Setting up Airflow can be a challenging and occasionally frustrating process.
This complexity arises from the dual nature of Airflow, functioning both as a library and an application. Typically, libraries maintain open dependencies, while applications tend to specify version constraints. Consequently, a straightforward installation using commands like ‘pip install apache-airflow
‘ or ‘pip install airflow
‘ may encounter issues.Meanwhile, the documentation often lags behind the latest updates.
1. Prerequisites
- You need a Python 3 environment. Airflow supports Python 3.8, 3.9, 3.10 and 3.11.
- You need a pip or pip3 installation.
2. Installation
Option 1: Install Airflow straightforwardly
pip3 install apache airflow
Option 2: Install Airflow using the constraints file
AIRFLOW_VERSION=2.8.2 # it can be customised
PYTHON_VERSION=3.8.1 # it can be customised
CONSTRAINT_URL="https://raw.githubusercontent.com/apache/airflow/constraints-${AIRFLOW_VERSION}/constraints-${PYTHON_VERSION}.txt"
pip3 install "apache-airflow==${AIRFLOW_VERSION}" --constraint "${CONSTRAINT_URL}"
3. Run Airflow
Option 1: Run Airflow Standalone
This command initializes the database, creates a user, and starts all components.
airflow standalone
Then you can visit http://localhost:8080 in your browser and log in with the admin account details shown in the terminal.

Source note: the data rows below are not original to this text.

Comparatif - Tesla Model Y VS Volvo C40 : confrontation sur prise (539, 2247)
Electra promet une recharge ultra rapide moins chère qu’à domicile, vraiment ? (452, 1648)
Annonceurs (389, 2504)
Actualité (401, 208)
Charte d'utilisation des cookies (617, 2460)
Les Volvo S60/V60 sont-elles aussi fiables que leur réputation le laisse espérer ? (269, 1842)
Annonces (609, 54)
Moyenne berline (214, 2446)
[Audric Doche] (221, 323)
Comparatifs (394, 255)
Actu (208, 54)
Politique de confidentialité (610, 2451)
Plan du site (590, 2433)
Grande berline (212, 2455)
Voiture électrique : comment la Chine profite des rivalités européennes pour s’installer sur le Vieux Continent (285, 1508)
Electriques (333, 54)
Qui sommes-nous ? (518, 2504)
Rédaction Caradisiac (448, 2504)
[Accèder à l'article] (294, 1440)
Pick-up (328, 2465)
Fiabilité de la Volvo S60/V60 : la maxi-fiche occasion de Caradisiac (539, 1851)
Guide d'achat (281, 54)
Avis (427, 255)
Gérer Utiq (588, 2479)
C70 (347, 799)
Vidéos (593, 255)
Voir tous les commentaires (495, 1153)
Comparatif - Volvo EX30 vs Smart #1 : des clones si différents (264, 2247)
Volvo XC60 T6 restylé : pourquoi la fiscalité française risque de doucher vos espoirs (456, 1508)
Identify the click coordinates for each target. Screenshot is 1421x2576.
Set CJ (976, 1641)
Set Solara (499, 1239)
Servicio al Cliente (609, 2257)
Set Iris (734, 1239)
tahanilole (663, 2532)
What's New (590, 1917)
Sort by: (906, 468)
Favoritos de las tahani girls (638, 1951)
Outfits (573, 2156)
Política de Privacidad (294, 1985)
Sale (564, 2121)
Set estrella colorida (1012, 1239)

Option 2: Run Airflow step by step
- Initialize the metadata database where Airflow stores its configurations, metadata, and job state.
airflow db init
- Start scheduler. The scheduler is responsible for triggering your tasks at the specified times. Run it in the background.
airflow scheduler
- Start webserver. The web server provides the Airflow UI, allowing you to monitor and manage your workflows.
airflow webserver
You can visit http://localhost:8080 in your browser and you will see the user interface.
The default login information should still be:
- Username: airflow
- Password: airflow